> _你的任务_: 下面的数据中，哪些行含有字符串“width”？请选出这些行并原样抄下。

> _数据_:
/---

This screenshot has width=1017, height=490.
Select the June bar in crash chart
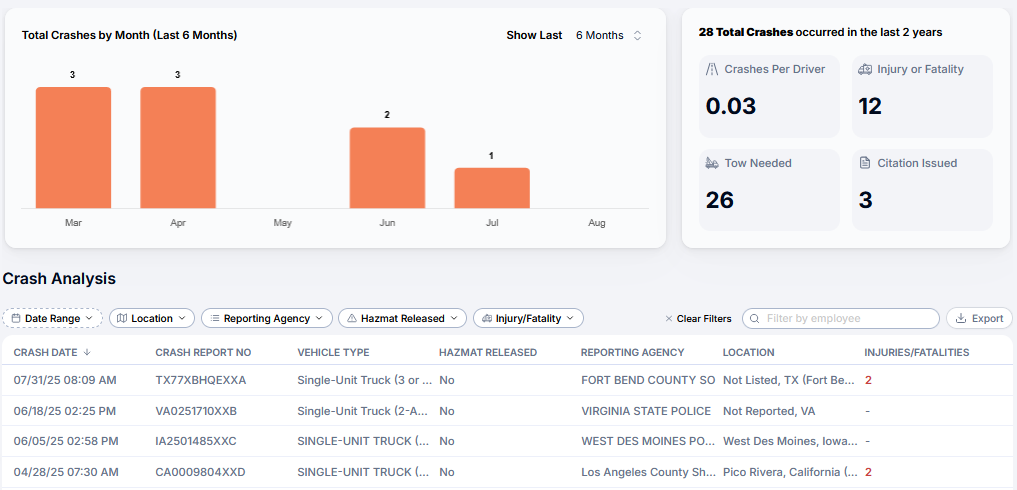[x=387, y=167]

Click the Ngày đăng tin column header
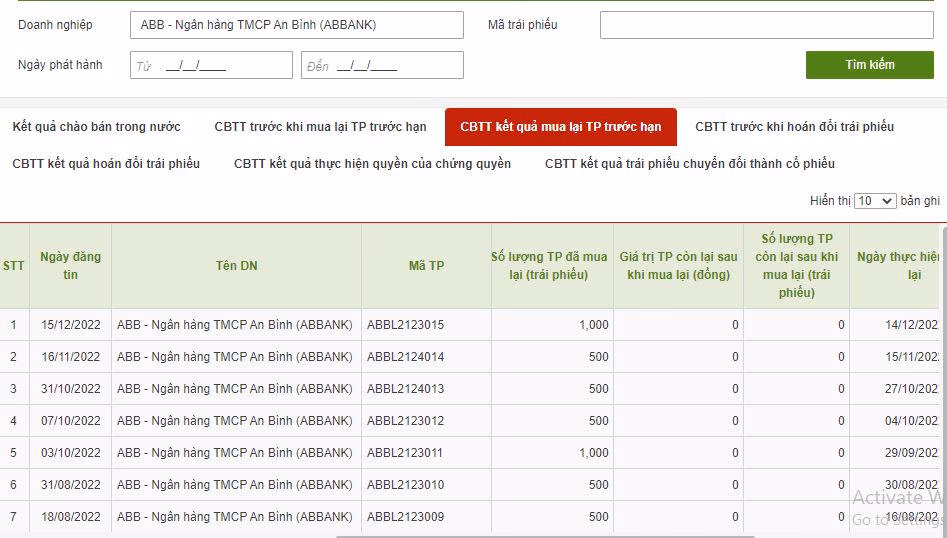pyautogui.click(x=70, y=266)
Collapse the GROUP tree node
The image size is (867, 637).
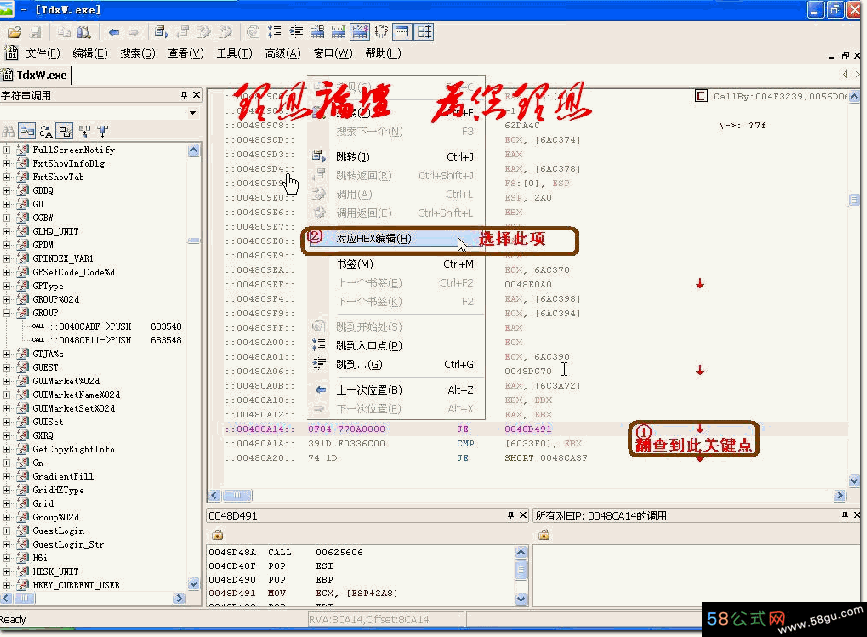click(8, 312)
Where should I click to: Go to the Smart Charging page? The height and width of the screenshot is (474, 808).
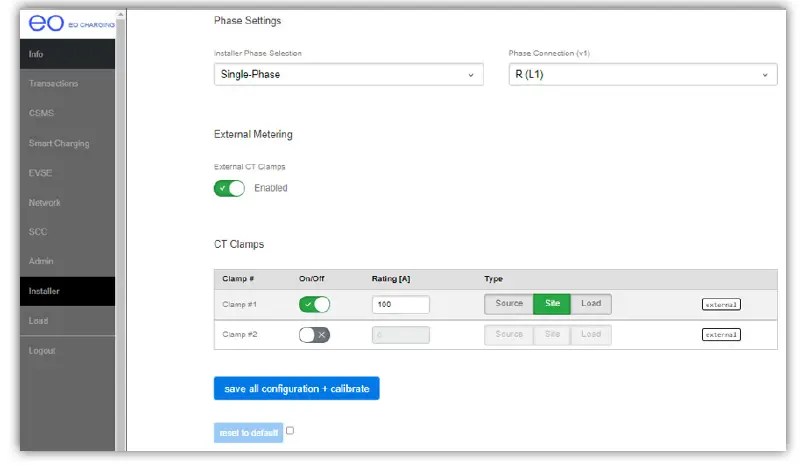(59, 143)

\---
/---

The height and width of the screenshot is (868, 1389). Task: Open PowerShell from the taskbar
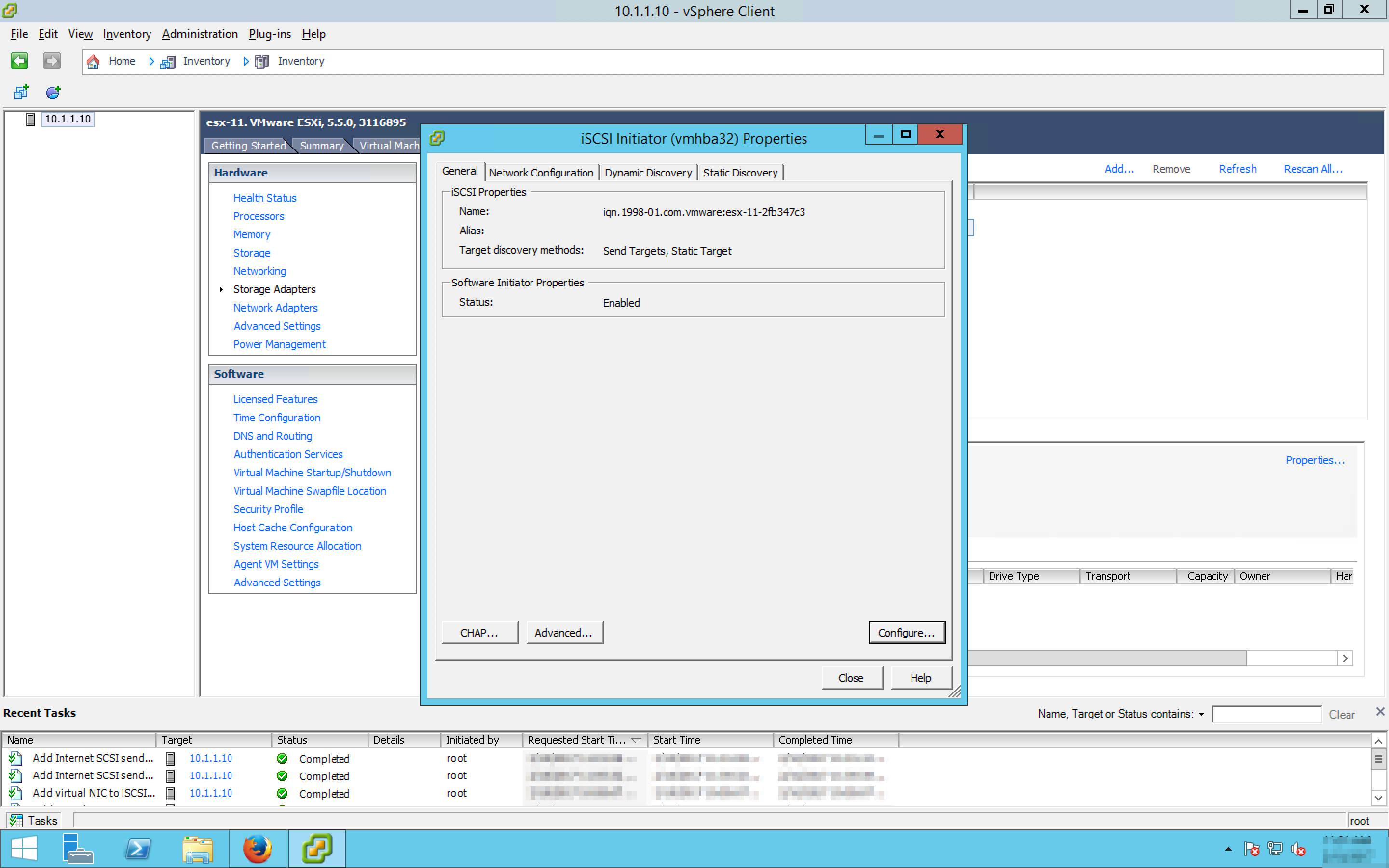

\---

> _题解_:
This screenshot has width=1017, height=490.
Where should I click to: Go to the Smart Charging page? The height and width of the screenshot is (474, 808).
The height and width of the screenshot is (868, 1389). Task: Open PowerShell from the taskbar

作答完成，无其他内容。